This project analyzes yeast samples from the paper "Yeast Mediator facilitates transcription initiation at most promoters via a Tail-independent mechanism".
The general workflow for this project was to:
- Obtain reads from the SRA.
- Align reads to SacCer3 genome using bowtie (ebwa). Reference genome and the corresponding gff was obtained using the ncbi datasets command line tool.
- Call peaks using macs2.
- Visualize peaks and signals using IGV.
- Find motifs with the MEME suite.
The experimental design can be inferred from the following diagram:
The authors included two input controls and IP experiments for each experimental condition.
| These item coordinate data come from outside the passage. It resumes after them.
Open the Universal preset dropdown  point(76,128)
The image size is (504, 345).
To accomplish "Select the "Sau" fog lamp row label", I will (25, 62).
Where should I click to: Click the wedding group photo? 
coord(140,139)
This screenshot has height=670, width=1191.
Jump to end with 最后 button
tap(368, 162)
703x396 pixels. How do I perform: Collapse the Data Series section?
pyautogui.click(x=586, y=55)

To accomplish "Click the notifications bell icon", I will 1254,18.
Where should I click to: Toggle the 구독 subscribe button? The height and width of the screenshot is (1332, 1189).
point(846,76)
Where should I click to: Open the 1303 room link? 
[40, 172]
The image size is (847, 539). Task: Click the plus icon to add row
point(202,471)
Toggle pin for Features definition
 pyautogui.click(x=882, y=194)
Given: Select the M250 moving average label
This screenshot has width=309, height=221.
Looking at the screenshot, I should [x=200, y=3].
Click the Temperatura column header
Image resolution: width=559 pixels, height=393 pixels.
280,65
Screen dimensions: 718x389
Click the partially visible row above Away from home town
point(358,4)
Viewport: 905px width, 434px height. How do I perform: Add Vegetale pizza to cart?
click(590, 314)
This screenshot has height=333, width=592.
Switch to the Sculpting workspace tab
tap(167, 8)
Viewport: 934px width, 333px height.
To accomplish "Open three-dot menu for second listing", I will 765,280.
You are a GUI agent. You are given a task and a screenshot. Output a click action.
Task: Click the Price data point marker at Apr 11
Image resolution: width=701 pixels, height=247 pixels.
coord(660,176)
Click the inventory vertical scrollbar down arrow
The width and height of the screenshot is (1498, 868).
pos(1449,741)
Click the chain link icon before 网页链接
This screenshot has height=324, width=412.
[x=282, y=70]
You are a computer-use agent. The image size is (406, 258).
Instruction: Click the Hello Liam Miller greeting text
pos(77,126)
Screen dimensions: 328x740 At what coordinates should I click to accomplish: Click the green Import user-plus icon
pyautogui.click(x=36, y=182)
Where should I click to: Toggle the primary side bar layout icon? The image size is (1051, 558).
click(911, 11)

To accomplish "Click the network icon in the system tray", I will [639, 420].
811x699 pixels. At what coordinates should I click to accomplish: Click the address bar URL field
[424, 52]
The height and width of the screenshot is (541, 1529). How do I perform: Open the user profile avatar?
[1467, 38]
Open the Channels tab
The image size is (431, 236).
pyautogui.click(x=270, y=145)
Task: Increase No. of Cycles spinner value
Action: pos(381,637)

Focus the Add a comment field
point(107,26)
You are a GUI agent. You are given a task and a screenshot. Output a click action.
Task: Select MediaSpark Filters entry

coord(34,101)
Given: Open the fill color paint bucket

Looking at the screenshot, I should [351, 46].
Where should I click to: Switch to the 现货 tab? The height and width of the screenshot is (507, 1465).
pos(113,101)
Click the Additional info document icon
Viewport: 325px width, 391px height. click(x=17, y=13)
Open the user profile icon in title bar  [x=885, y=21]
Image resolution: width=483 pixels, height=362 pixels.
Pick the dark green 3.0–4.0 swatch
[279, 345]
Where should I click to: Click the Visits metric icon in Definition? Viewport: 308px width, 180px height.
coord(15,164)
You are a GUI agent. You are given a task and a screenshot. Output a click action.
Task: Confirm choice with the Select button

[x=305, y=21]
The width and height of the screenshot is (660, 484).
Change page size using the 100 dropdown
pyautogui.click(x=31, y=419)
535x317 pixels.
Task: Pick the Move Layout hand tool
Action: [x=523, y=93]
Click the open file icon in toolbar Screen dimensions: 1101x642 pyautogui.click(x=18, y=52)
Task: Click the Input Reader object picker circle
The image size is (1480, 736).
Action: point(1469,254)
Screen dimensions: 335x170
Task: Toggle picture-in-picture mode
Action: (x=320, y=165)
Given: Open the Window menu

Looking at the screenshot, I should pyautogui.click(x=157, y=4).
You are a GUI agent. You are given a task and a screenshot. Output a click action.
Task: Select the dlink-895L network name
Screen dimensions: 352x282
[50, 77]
The conditions were separated into DMSO and 3IAA, with respective genotypes.
To enhance signal clarity for downstream analyses, replicate BAM files were pooled together for peak finding and motif discovery. While this approach may obscure some differences between replicates, it provides stronger overall signals for identifying binding sites.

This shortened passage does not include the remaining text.